TASK DETAILS: Where the data below has the string "agent", return the whole line.

AVAILABLE DATA:

○ ○ ○

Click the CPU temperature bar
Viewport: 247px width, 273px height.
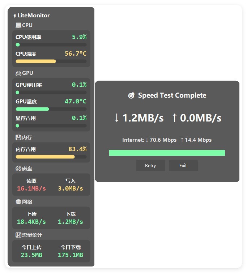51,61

○ ○ ○

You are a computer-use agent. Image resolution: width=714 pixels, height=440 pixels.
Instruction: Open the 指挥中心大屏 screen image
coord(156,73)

○ ○ ○

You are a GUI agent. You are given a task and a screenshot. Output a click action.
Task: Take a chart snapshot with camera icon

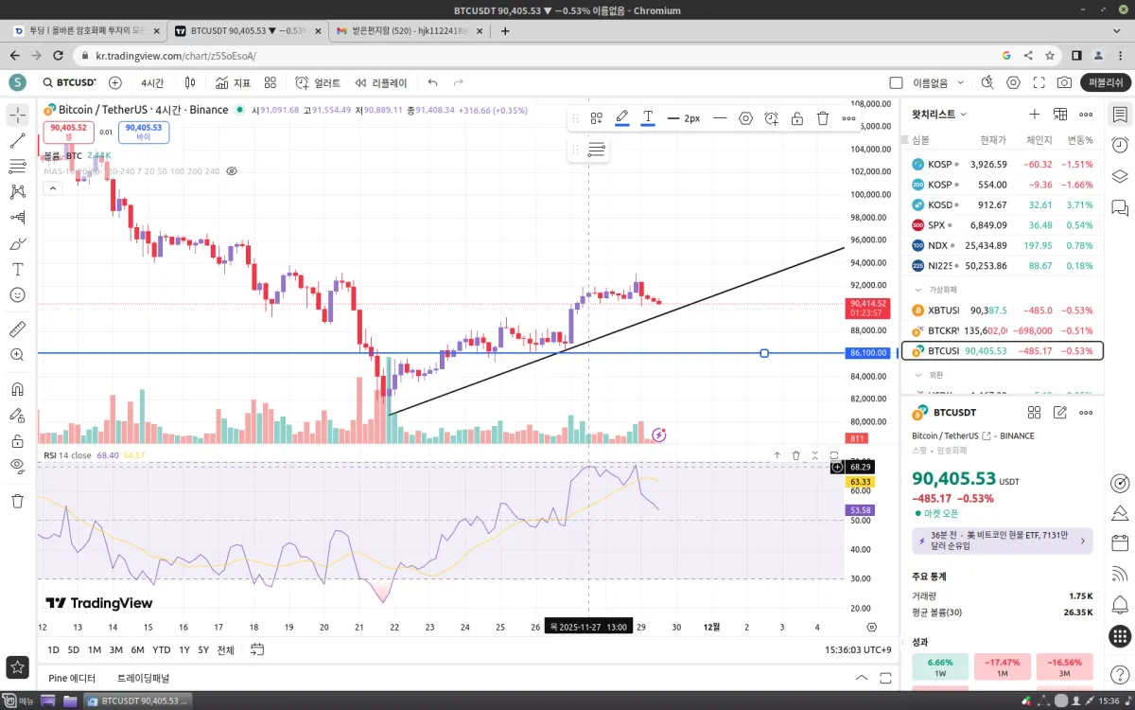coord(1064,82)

○ ○ ○

FINAL ANSWER:
You are a computer-use agent. Image resolution: width=714 pixels, height=440 pixels.
You are a GUI agent. You are given a task and a screenshot. Output a click action.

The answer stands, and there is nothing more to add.